Herdon H J, Godfrey F M, Brown A M, Coulton S, Evans J R, Cairns W J
Neuroscience Research, GlaxoSmithKline, Harlow, Essex CM19 5AW, UK.
Neuropharmacology. 2001 Jul;41(1):88-96. doi: 10.1016/s0028-3908(01)00043-0.

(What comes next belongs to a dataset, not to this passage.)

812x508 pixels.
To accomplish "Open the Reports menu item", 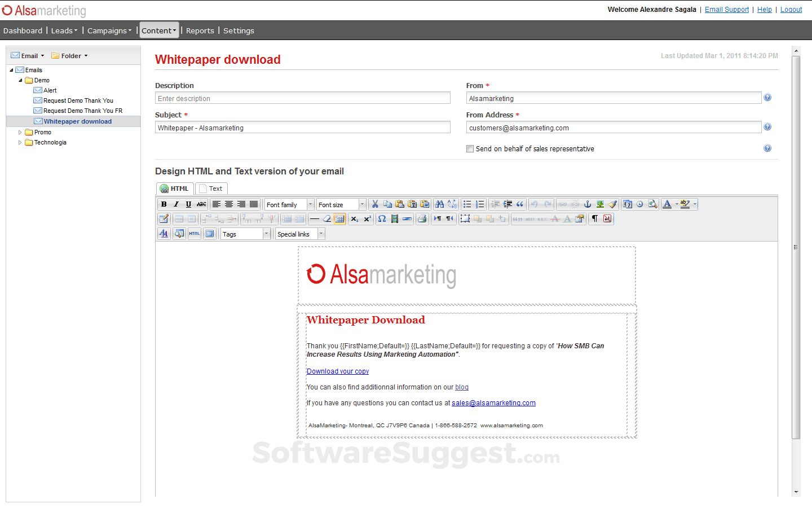I will [200, 30].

Two distinct types of glycine transporter, GlyT-1 and GlyT-2, have been characterised. GlyT-1 and GlyT-2 are known to be differentially expressed amongst CNS areas, but direct functional evidence for their relative contributions to high-affinity glycine uptake by brain tissues is lacking. In the present study, we have used the selective GlyT-1 inhibitor N[3-(4"-fluorophenyl)-3-(4"-phenylphenoxy)propyl]sarcosine (NFPS) to investigate the role of GlyT-1 in mediating glycine uptake. HEK293 cells expressing human GlyT-1c or GlyT-2 showed high levels of Na(+)-dependent glycine uptake, with K(m) values of 117+/-13 and 200+/-22 microM, respectively. NFPS potently inhibited uptake in GlyT-1c cells (IC(50) value 0.22+/-0.03 microM), being around 500-fold more potent than glycine or sarcosine, but had no effect on uptake in GlyT-2 cells (IC(50) >10 microM). Efflux of pre-loaded [3H]-glycine from GlyT-1c cells was increased by glycine or sarcosine, whereas NFPS had no effect on its own but blocked the effects of glycine or sarcosine. These results confirm that NFPS is a potent, selective and non-transportable GlyT-1 inhibitor. Rat cortex and cerebellum synaptosomes also showed a high-affinity Na(+)-dependent component of glycine uptake, with affinities similar to those observed for uptake in GlyT-1c or GlyT-2 cells. In cortex synaptosomes, NFPS and sarcosine produced the same maximal inhibition of uptake as glycine itself. However, in cerebellum synaptosomes, the maximal inhibition produced by NFPS and sarcosine was only half that produced by glycine. In both tissues NFPS was around 1000-fold more potent than glycine or sarcosine. Overall, our findings indicate that high-affinity glycine uptake in cerebral cortex occurs predominantly via GlyT-1. However, in cerebellum, only a part of the high-affinity uptake is mediated by GlyT-1, with the remaining NFPS-insensitive component most likely mediated by GlyT-2.
已鉴定出两种不同类型的甘氨酸转运体,即甘氨酸转运体-1(GlyT-1)和甘氨酸转运体-2(GlyT-2)。已知GlyT-1和GlyT-2在中枢神经系统区域中的表达存在差异,但缺乏关于它们对脑组织高亲和力甘氨酸摄取相对贡献的直接功能证据。在本研究中,我们使用了选择性GlyT-1抑制剂N-[3-(4''-氟苯基)-3-(4''-苯基苯氧基)丙基]肌氨酸(NFPS)来研究GlyT-1在介导甘氨酸摄取中的作用。表达人GlyT-1c或GlyT-2的HEK293细胞表现出高水平的钠依赖性甘氨酸摄取,其米氏常数(K(m))值分别为117±13和200±22微摩尔。NFPS能有效抑制GlyT-1c细胞中的摄取(半数抑制浓度(IC(50))值为0.22±0.03微摩尔),其效力比甘氨酸或肌氨酸高约500倍,但对GlyT-2细胞中的摄取没有影响(IC(50)>10微摩尔)。预加载的[3H]-甘氨酸从GlyT-1c细胞中的外流因甘氨酸或肌氨酸而增加,而NFPS自身没有影响,但能阻断甘氨酸或肌氨酸的作用。这些结果证实NFPS是一种强效、选择性且不可转运的GlyT-1抑制剂。大鼠皮质和小脑突触体也表现出高亲和力的钠依赖性甘氨酸摄取成分,其亲和力与在GlyT-1c或GlyT-2细胞中观察到的摄取亲和力相似。在皮质突触体中,NFPS和肌氨酸对摄取产生的最大抑制作用与甘氨酸本身相同。然而,在小脑突触体中,NFPS和肌氨酸产生的最大抑制作用仅为甘氨酸的一半。在这两种组织中NFPS的效力比甘氨酸或肌氨酸高约1000倍。总体而言,我们的研究结果表明,大脑皮质中的高亲和力甘氨酸摄取主要通过GlyT-1发生。然而,在小脑中,只有一部分高亲和力摄取是由GlyT-1介导的,其余对NFPS不敏感的成分很可能由GlyT-2介导。